Email hotline: LWV.Update4Convention@gmail.com

The LWV of Port Washington-Manhasset (PWM) of NY, along with the New York State and Vermont State Leagues, asks other state and local Leagues to support consideration of a Concurrence at National Convention 2026 that would update the current LWV National position on Privatization (2012). 


PLEASE HELP US! Here’s What, Why and How!


Table of Contents

  1. Overview of the NY(PWM) update
  2. Essential Documents
  3. HOW TO HELP: Ways your League can Support this Concurrence
  4. Definitions
  5. What new advocacy will this Privatization position update permit?
  6. Concurrence requirements and information
  7. Learn More: Context and Studies

Starting Points.

To improve health care for themselves and for the general well-being of the whole population, the Health Care Taskforce in LWV-NY and several local Leagues see many legislative and regulatory steps that could be taken.  In particular, they would like to advocate against current corporate practices that siphon money out of health care; they want to support the efforts of public officials who want to stop the flow of our health care taxes into the hands of private companies, especially ones that are not acting in the public interest. Indeed, with respect to public goods like health care and public health, the private sector mandate to make a profit has a history of resulting in threats to public safety, reduced services, and increased costs to consumers and government to pay off corporate debt expenses. (See Cohen & Mikaelian, 2021, The Privatization of Everything. pdf of introduction)

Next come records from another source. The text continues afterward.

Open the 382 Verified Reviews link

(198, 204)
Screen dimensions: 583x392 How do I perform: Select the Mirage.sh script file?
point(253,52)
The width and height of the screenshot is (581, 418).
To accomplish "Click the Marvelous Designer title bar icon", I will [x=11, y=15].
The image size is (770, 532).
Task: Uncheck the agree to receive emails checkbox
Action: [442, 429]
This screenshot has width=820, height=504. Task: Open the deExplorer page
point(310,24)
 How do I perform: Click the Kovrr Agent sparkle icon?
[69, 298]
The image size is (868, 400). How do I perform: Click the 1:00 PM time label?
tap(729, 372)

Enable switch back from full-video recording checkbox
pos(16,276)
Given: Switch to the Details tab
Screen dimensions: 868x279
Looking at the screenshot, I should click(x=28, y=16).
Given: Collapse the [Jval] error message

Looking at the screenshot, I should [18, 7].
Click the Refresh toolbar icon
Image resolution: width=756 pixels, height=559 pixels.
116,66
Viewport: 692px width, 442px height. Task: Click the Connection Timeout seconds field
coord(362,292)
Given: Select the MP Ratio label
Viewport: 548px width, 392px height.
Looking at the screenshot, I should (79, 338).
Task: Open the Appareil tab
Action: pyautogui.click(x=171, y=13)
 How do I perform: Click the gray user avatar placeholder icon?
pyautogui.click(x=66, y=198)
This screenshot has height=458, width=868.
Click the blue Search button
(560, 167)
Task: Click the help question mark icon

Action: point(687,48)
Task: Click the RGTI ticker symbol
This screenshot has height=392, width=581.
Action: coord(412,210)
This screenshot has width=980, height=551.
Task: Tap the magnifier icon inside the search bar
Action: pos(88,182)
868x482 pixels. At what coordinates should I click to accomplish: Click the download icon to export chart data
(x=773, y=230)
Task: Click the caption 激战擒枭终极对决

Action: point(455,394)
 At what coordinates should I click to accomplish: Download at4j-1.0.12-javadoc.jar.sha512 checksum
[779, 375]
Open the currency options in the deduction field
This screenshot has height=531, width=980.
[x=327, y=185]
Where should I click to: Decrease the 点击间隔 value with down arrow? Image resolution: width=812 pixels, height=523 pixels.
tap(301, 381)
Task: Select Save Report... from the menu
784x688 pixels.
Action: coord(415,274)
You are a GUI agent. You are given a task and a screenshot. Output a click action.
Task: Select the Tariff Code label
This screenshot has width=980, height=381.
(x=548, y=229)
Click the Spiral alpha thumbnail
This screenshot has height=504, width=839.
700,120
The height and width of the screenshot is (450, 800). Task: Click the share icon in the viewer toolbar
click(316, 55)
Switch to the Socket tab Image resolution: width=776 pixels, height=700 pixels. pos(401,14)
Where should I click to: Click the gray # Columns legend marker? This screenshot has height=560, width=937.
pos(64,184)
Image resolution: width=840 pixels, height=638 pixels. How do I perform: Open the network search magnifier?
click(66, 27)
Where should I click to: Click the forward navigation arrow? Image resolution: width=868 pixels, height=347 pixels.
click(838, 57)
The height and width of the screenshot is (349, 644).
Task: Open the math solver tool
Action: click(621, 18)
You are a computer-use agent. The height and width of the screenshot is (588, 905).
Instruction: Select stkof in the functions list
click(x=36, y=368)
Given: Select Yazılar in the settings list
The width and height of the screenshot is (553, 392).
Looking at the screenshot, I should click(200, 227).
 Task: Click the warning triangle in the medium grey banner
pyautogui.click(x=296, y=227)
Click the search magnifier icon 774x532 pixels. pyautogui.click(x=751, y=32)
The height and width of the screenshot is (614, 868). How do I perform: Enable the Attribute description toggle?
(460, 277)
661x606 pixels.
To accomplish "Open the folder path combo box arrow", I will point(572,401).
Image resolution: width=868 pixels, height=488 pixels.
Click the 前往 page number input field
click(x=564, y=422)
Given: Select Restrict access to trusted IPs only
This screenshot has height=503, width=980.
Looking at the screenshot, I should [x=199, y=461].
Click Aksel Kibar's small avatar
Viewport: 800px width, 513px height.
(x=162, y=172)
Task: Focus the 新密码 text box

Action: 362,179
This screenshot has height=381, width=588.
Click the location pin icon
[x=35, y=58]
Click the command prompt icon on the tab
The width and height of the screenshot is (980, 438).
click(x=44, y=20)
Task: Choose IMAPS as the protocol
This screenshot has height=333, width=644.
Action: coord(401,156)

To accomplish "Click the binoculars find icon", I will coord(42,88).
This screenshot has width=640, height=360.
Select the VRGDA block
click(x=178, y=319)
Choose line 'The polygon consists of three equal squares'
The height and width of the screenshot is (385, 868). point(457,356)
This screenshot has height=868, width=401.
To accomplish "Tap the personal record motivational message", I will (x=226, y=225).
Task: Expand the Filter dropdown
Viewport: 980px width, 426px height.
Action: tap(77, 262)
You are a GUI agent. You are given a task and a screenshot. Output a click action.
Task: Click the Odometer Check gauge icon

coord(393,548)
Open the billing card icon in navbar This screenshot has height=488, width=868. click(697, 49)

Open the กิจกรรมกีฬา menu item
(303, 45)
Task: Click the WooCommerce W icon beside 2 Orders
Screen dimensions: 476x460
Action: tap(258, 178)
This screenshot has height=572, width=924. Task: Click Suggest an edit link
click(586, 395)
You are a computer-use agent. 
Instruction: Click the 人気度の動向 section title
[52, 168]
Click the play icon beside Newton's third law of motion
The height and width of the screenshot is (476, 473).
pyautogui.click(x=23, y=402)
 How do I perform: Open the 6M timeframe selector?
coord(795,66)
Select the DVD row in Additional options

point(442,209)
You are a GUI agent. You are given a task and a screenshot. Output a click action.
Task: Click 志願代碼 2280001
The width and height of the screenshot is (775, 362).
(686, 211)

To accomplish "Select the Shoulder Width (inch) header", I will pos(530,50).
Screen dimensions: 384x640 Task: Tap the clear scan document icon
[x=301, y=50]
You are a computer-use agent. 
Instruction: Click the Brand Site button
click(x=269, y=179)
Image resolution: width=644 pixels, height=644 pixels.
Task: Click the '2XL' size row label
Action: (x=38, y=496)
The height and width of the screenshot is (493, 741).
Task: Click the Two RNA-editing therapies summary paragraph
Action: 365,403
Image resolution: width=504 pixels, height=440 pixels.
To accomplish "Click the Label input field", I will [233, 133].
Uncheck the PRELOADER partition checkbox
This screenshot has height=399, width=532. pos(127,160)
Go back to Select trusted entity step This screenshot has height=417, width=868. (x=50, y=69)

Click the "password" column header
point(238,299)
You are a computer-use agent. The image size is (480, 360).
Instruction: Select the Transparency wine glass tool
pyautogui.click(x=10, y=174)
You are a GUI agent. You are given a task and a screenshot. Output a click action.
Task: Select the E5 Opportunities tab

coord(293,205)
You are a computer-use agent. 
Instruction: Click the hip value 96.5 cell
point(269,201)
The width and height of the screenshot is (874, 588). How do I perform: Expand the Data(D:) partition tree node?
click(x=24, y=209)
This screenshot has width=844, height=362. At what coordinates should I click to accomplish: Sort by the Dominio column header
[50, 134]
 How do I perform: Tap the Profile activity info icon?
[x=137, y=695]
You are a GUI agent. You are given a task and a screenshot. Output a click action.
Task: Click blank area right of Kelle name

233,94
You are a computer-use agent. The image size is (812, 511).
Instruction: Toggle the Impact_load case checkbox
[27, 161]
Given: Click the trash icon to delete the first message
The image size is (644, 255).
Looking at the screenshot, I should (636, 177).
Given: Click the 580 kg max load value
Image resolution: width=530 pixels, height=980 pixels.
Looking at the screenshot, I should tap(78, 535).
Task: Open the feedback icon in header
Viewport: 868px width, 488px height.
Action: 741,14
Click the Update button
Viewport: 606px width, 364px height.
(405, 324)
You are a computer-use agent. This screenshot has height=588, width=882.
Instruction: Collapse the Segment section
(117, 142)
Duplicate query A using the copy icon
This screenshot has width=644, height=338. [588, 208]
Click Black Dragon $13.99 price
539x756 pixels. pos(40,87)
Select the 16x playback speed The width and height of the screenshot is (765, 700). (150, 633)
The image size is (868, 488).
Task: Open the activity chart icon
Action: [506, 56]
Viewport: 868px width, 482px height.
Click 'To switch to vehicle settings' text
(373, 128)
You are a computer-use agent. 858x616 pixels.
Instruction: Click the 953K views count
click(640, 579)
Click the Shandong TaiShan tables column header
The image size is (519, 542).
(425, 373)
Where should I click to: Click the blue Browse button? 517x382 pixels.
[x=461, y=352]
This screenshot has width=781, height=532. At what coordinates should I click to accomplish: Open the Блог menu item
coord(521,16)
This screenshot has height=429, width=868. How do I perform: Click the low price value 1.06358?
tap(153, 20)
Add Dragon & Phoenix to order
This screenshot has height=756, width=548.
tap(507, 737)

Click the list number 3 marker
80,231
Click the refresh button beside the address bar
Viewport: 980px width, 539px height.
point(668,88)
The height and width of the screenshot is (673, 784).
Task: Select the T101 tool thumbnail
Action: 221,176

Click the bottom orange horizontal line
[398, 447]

Not Unique to Health Care. The steps the health care advocates feel they need to take are not unique to health care.  Similar advocacy would help improve a range of ESSENTIAL SERVICES, such as jails, clean water, sanitation and other utilities where control has been given over to private investors who treat them like any other commodity, as a source of cash and not a public resource.

These are topics the League has already submitted to rigorous study, with four official studies in the last two decades.  The current position in Impact on Issues was adopted in 2012, but according to its history, the Privatization position has not been used. 

Making the position more useful, so it can guide needed League advocacy

**Updating the position. The NY (PWM) Privatization Update builds on the study and the Update LWV-Vermont adopted in 2023 for use within its state. In particular, NY (PWM) focuses our attention on four crucial elements that are IMPLICIT in the current US Privatization Position and the Update makes them EXPLICIT. It–

  • Clarifies its scope
  • Provides a clearer measure of “failure to perform”
  • “Adds teeth” to its recommendation for best practices.

**Focusing advocacy on the nationwide trend of Privatization and its relationship to the League mission.

the siphoning of public funding (taxes) into corporate profits and away from critical services aimed “to preserve the common good, to protect national or local security or to meet the needs of the most vulnerable members of society.”[1]

[1] US Privatization Position, p.76 of https://www.lwv.org/sites/default/files/2024-12/ImpactOnIssues_2024-FINAL-DIGITAL.pdf


2. Essential Documents


Pave the way for discussion and a vote on the Update Concurrence at the 2026 Convention,

[“Going an extra mile,” STEPS for a local League to adopt the NY position by concurrence (for itself) – it’s likely too late for this this year… but let us know if you’re interested in it.]

4. Definitions


5. What new advocacy will this Privatization position update permit?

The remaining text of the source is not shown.